- **WORK INSTRUCTION**
Consider the entries below. Count the lines holding the string "value" and state the number only.

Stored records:
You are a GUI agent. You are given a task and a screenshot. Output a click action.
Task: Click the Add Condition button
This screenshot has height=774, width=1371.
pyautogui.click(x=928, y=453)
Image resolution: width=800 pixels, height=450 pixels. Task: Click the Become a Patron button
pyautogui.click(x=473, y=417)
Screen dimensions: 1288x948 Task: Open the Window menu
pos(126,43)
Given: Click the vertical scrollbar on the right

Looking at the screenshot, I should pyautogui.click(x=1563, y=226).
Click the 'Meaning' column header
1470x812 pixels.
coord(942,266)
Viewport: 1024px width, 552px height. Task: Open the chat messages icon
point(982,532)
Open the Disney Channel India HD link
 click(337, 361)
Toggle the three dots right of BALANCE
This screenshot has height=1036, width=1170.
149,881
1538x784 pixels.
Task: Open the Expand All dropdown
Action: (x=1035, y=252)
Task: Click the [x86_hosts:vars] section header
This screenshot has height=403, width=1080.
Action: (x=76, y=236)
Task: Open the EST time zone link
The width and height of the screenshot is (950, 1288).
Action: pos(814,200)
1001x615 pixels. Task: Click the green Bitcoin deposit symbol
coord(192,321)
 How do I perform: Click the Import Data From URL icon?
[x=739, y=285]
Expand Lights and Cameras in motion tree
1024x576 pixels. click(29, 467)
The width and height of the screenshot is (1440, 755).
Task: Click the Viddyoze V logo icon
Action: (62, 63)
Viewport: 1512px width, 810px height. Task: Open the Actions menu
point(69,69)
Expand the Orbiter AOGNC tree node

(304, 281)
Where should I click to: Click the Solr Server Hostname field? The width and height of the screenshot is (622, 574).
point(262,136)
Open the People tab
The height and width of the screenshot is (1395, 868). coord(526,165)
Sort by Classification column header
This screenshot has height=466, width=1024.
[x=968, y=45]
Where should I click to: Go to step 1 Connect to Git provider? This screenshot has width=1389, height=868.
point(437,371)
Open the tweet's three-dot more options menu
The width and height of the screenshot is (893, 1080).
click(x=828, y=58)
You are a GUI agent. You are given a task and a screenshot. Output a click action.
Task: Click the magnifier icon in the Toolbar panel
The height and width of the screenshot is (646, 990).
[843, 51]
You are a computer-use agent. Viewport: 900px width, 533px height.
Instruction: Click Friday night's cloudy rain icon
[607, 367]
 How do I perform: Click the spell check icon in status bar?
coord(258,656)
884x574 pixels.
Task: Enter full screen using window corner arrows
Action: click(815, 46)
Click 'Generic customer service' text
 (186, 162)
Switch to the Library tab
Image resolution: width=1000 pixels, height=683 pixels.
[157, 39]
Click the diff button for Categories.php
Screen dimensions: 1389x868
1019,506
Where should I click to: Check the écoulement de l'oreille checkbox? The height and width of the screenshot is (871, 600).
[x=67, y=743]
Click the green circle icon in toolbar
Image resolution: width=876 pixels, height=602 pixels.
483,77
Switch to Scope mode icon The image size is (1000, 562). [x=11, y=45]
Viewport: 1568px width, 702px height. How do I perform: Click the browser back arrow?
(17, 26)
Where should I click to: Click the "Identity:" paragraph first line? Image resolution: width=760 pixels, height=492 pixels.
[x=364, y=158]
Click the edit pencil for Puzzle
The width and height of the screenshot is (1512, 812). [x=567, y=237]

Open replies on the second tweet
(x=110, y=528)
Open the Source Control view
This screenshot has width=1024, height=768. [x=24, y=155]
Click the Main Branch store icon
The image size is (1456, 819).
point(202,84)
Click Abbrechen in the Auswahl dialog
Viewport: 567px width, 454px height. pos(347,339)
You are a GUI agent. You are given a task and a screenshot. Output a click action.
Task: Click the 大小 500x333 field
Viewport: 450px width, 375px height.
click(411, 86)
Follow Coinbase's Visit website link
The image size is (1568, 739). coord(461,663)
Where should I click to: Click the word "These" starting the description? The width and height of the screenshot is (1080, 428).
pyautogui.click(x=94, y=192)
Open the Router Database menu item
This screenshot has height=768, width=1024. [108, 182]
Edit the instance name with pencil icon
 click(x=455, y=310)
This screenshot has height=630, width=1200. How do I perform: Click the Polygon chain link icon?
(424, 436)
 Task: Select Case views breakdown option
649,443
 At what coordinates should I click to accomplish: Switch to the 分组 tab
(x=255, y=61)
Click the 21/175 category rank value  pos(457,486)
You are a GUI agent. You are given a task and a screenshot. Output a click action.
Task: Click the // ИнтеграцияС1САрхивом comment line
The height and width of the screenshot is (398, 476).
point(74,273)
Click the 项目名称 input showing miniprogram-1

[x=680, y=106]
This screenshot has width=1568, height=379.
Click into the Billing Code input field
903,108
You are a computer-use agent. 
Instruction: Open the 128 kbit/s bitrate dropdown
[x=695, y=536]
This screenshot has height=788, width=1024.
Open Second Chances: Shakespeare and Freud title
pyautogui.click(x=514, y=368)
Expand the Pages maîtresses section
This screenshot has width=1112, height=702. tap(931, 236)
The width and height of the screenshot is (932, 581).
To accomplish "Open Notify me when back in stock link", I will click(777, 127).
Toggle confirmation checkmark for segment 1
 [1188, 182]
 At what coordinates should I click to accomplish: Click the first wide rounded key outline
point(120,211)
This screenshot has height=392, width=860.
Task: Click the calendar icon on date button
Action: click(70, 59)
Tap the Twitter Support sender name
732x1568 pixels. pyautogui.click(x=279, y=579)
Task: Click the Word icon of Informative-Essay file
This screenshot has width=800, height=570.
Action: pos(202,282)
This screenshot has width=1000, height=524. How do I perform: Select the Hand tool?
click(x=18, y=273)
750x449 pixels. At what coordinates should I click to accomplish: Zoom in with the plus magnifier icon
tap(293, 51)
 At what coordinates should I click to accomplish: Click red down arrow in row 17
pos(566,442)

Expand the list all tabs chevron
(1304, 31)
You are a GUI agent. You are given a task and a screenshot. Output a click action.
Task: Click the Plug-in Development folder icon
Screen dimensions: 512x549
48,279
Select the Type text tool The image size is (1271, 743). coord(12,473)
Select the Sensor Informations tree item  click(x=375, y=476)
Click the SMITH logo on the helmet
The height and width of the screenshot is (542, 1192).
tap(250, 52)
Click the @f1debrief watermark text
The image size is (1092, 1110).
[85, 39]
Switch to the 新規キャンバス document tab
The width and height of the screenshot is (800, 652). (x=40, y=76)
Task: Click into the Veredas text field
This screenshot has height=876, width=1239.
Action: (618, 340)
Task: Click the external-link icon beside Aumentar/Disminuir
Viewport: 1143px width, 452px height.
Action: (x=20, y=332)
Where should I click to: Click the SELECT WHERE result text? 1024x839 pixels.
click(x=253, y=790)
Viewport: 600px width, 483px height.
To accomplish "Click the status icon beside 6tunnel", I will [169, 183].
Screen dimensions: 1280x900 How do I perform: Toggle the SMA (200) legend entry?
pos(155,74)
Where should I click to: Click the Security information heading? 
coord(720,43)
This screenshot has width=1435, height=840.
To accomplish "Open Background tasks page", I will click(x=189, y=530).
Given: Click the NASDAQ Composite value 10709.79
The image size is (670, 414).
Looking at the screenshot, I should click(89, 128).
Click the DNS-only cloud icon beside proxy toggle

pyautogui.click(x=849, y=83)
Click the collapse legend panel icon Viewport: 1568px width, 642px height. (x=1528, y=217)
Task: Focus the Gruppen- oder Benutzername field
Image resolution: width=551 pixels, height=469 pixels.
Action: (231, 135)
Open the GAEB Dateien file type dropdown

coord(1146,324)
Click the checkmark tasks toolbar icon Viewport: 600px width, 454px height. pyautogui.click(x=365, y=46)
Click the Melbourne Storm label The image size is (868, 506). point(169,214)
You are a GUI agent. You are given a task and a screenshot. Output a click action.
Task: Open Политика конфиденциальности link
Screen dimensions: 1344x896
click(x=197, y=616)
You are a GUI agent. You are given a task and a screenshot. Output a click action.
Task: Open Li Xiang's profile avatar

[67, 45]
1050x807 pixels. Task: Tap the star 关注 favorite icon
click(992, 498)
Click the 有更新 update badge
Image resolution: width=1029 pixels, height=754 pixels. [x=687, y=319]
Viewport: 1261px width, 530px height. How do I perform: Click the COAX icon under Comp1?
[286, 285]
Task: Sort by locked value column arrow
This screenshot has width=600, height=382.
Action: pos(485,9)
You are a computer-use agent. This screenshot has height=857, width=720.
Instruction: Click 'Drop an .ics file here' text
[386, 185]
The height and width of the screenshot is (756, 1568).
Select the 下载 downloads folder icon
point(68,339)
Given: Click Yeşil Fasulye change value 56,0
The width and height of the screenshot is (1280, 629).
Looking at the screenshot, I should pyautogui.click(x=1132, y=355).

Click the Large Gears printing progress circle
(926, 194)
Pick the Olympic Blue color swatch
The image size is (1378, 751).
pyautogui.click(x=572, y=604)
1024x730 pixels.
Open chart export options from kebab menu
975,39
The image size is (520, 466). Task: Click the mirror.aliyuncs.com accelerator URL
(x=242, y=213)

- **RESPONSE AREA**
4